Each week we will be featuring the work of a scientist on the cc-TDI team to give you a view into the lab and an update on our progress. While some might argue that the Science Fiction genre is the most imaginative view of the scientific universe, we would argue that some of the actual science happening in our lab might be even more innovative and imaginative…. Hence, we have decided to call this new bog series: Science Nonfiction. If you’re a Science Fiction fan (or even if you’re not), sit back and get ready to learn. For our inaugural Science Nonfiction post, read about the work being done by biologist, Dina Kats!
Take it away, Dina…
My role at cc-TDI as the Foundation for Addie’s Research (and Owls for Avery, Macy Easom Foundation, Wilcock Family) biologist is to study hepatoblastoma, create new fluorescent cell lines to study cancer metastasis and drug response, and investigate novel drug treatments.

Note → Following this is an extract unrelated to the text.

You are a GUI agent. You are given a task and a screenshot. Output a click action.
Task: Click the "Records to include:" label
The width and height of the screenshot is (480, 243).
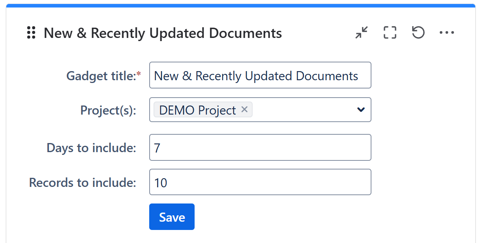pos(83,183)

In the past few months, I’ve completed our version 4 drug screen on all hepatoblastoma cell lines in the lab, as well as on a normal control. I’ve also tested out interesting individual drugs in more focused drug screens using our awesome drug printer.
I’ve been generating RFP and luciferase expressing hepatoblastoma cell lines, so that they can be seen on the microscope in Sam’s quail egg assay (yes, quail eggs!). This will allow us to test drugs that inhibit hepatoblastoma cell growth and migration in a more biologically relevant way.
There are two drugs we think are promising that I’ve been studying in greater detail, and looking at the molecular mechanisms that drive the drug’s method of action. Understanding exactly how a drug works can help us anticipate how effective it may be in vivo. To do this, I’ve been using the Guava easyCyte flow cytometer and some westerns.
I’m excited for the next month to get sequencing data from our cell lines, and to investigate whether any of the novel hits from the drug screen should be pursued further. I’ve also been talking to the hepatoblastoma team at cc-TDI about different approaches to study the developmental biology of the liver, and how we can target the Wnt/β-Catenin pathway which is often disregulated in hepatoblastoma.
It is rewarding to spend every day working to improve medicine and try to find better cures for pediatric cancer. I’d like to thank the Foundation for Addie’s Research, Owls for Avery, the Macy Easom Foundation and the Wilcock Family for this opportunity and for always championing our work.